- [Görev tanımı A]
Savaş ve cihad üzerine metne göre aşağıdakileri yanıtlayın:
(i) Kimi filozofların savaşsız bir toplum tasavvuru hangi adla anılmıştır?
(ii) Zulme rıza ne olarak nitelendirilmiştir?
(iii) İslami amaç ve yöntemlerle yapılan savaşa ne ad verilmiştir?
- [Görev tanımı B] Savaş ve cihad üzerine metni, son cümlesinden sonrasını yazarak sürdürün.

Savaş istenmeyen bir şeydir. Bozulmamış saf ve temiz bir fıtrat, kavgadan ve savaştan hoşlanmaz. Ancak insanlık tarihi boyunca savaş hep var ola gelmiştir. Gelecekte de bu durumun değişeceğini söylemek mümkün değildir. Yani yeryüzünde savaşsız bir dünya ve toplum oluşturmak mümkün değildir. Kimi filozofların böyle bir tasavvurları (el-Medinetü’l fazıla) olmuşsa da bu hiçbir zaman gerçekleşmemiş ve gerçekleşmeyecektir de. İnsanın şerre de hayra da meyilli olan irade ve gücünü şer yönünde kullanması savaşı, fitne ve fesadı netice verir.

   İslam ve Kur’an, insanlar arasındaki sorunların barış yolu ile çözülmesini tavsiye eder ama savaşın beşeri bir vakıa olması dolayısıyla Müslümanların buna hazırlıklı olması gerektiğini belirtir. Güç ve kuvvetin aklın ve vicdanın elinden hırs ve heveslerin kontrolüne girmesi saldırganlığı doğurur. Saldırganlığı, zorbalığı önlemek insani bir erdem ve vazifedir. Hiç bir gerekçe zalime seyirci kalınmasını meşru kılamaz. Zulme rıza da zulümdür. “Sağ yanağına vurana sol yanağını da çevir” diye Hz. İsa(as)a izafe edilen söz, ya yanlış anlaşılmış, ya da yanlış yerde kullanılmıştır. Kaldı ki bu sözü nakledenler tarihin en kanlı savaşlarını gerçekleştirmişlerdir.

   İslam, gücü elinde bulunduran zorbayı caydırmak ve önlemek için meşru müdafaayı helal kılmıştır. Hani dengesiz bir insanın elindeki silahı almak ne ise, İslam’ın meşru gördüğü savaş da odur. Bu nedenle İslami amaç ve yöntemlerle yapılan savaşa “Cihad fi sebilillah” denmiştir. Cihad; saldırmak, güçlü olup tahakküm etmek, işgal ve talan etmek değil, yeryüzünde kötü insanların kötülüklerini ve tahakkümlerini önlemek, hakkı, adaleti hakim kılmak ve zulmü sonlandırmaya çalışmaktır. Bu, bazen ilim, irşad ile yapıldığı gibi bazı konum ve durumlarda güç kullanmak şeklinde olur. Durum ve konum nasıl gerektiriyorsa öyle. Hani doktor hastasının durumuna göre ilaç verir, perhiz önerir veya hemen ameliyata alır. Hatta gerektiği zaman hastanın hayatını kurtarmak için hastalıklı uzvu keser atar. Meşru kılınmış savaş, cihad sürecinin en son aşamasıdır. Yani saldırganı öldürmek en son başvurulacak çaredir. Zira İslam’ın amacı insanlığı öldürüp yok etmek değil, onlara doğru yolu göstermektir.

- [Veri listesi]
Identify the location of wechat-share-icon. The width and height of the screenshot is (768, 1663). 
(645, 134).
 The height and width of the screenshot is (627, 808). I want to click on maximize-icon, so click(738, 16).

==

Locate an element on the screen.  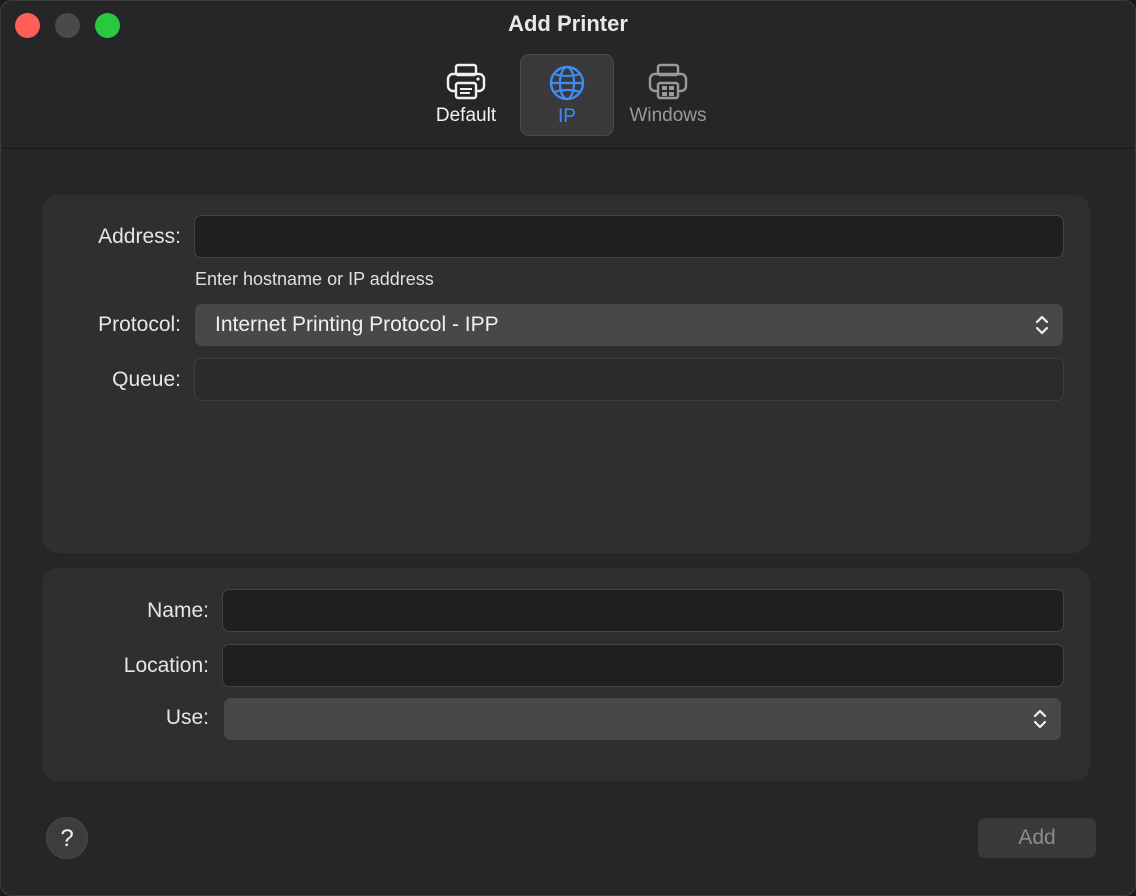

- [Yanıtınız A]
(i) el-Medinetü’l fazıla
(ii) Zulüm
(iii) Cihad fi sebilillah

- [Yanıtınız B]
    İslam’ın savaşı meşru gören gerekçelerinin temizliği ile beraber onun koyduğu savaş kuralları ve savaş ahlâkı da bir o kadar nezih ve temizdir. Tek kelimeyle harikadır.

 Asr-ı saadet döneminde yapılan savaşlar savaş ahlâkını öğretmeleri açısından önem arz ederler. Tarihin sayfalarına altın harflerle yazılacak tablolar yaşanmıştır. Tarihi süreçte Müslümanlar kendilerinden olmayanlara karşı genel anlamda saldırgan ve tecavüzkar olmamışlardır. Saldırıya maruz kalan taraf hep Müslümanlar olmuştur. Bugün de aynı durum değişmiş değildir.

   Müslümanların tarihi düşmanları olan batılı güçler hep savaş, yıkım ve yok etme planları yapmışlardır. Bunu gerçekleştirebilmek için de güçlü olmaları gerektiğini anlamışlar, dünyayı sömürme planlarını ortaya koymuşlardır. Dünya tarihinin en acımasız ve tahrip edici savaşlarını batılılar yapmışlardır. Bugün de dünyanın en korkunç silahları bunların elinde ve tekelindedir. Müslüman bir ülkenin bu silahlara sahip olmaması için ellerinden gelen her çareye de başvurmaktan geri durmadıklarını görüyoruz. Bugün yeryüzünde olup biten bütün savaşlar batılı ülkelerin planları doğrultusunda gerçekleşmektedir dersek mübalağa yapmış olmayız.

  Hak ve adaletin egemen olması, zalimin tecavüzünün engellenmesi dışındaki savaşlar batıldır ve haramdır, Dünyanın serveti için insanın kanını akıtmak zalimlik ve hunharlıktır.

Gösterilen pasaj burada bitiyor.